━━ AUSZUG
Ein weiterer Unterschied zwischen dem klassischen Menü und dem modernen: Beim klassischen wurden die Vorspeisen (französisch hors d’œuvre, „außerhalb des Werkes“) und die Suppe nicht an der Tafel, sondern in einem anderen Raum vorher gereicht. Somit sind die Entrées (deutsch „Eingang, Beginn“) die eigentlich ersten Speisen an der Tafel. Die Süßspeisen heißen „Zwischengericht“ (französisch Entremets), weil sie zwischen den künstlerischen Einlagen (Musik, Gesang, Tanz) serviert wurden.
Sonderformen
In Küchen nicht-europäischer Kulturkreise kann die Speisefolge eine ganz andere sein. In China zum Beispiel werden mehrere Gerichte gleichzeitig serviert und zum Abschluss eine Suppe gereicht. Desserts sind dort unbekannt, jedoch kommen zusammen mit den anderen Speisen oft auch süße Gerichte auf den Tisch.
━━━━
━━ BEREITGESTELLTE DATEN
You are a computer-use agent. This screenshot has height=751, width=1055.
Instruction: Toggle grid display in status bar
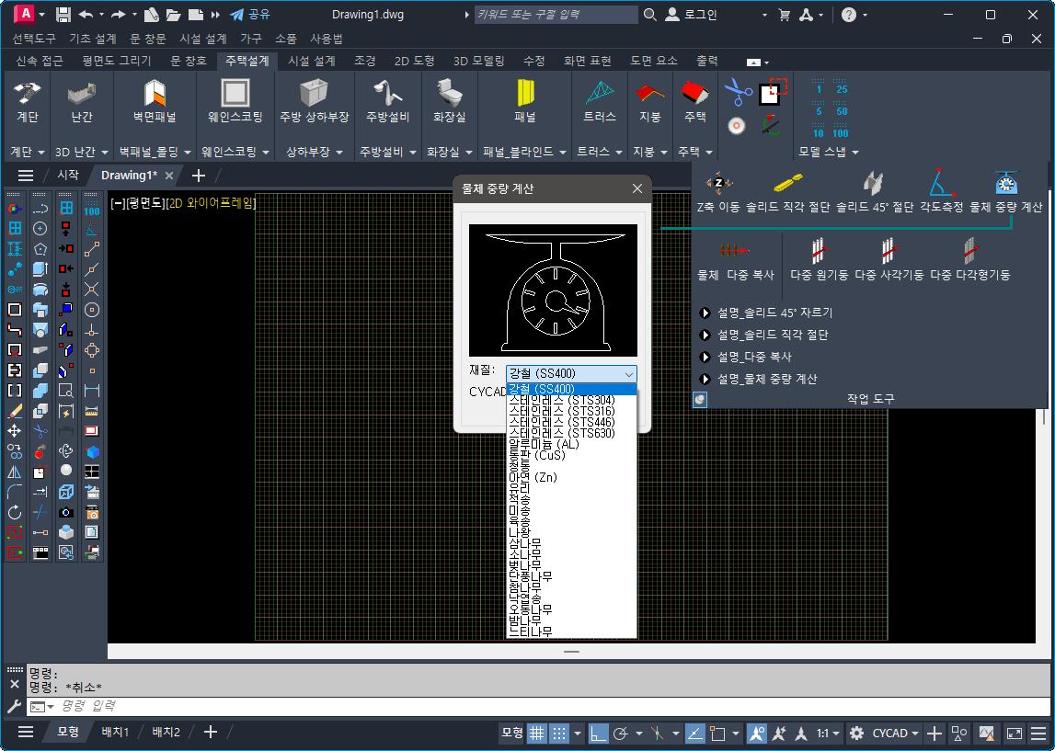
━━━━
■ KURZÜBUNG A ■
Gib aus dem Auszug die Passage von „Sonderformen“ bis einschließlich „auf den Tisch.“ wortgetreu aus.
■ KURZÜBUNG B ■
Was wird laut dem Auszug in China zum Abschluss der Mahlzeit gereicht?

■ ERGEBNIS A ■
Sonderformen
In Küchen nicht-europäischer Kulturkreise kann die Speisefolge eine ganz andere sein. In China zum Beispiel werden mehrere Gerichte gleichzeitig serviert und zum Abschluss eine Suppe gereicht. Desserts sind dort unbekannt, jedoch kommen zusammen mit den anderen Speisen oft auch süße Gerichte auf den Tisch.

■ ERGEBNIS B ■
Eine Suppe.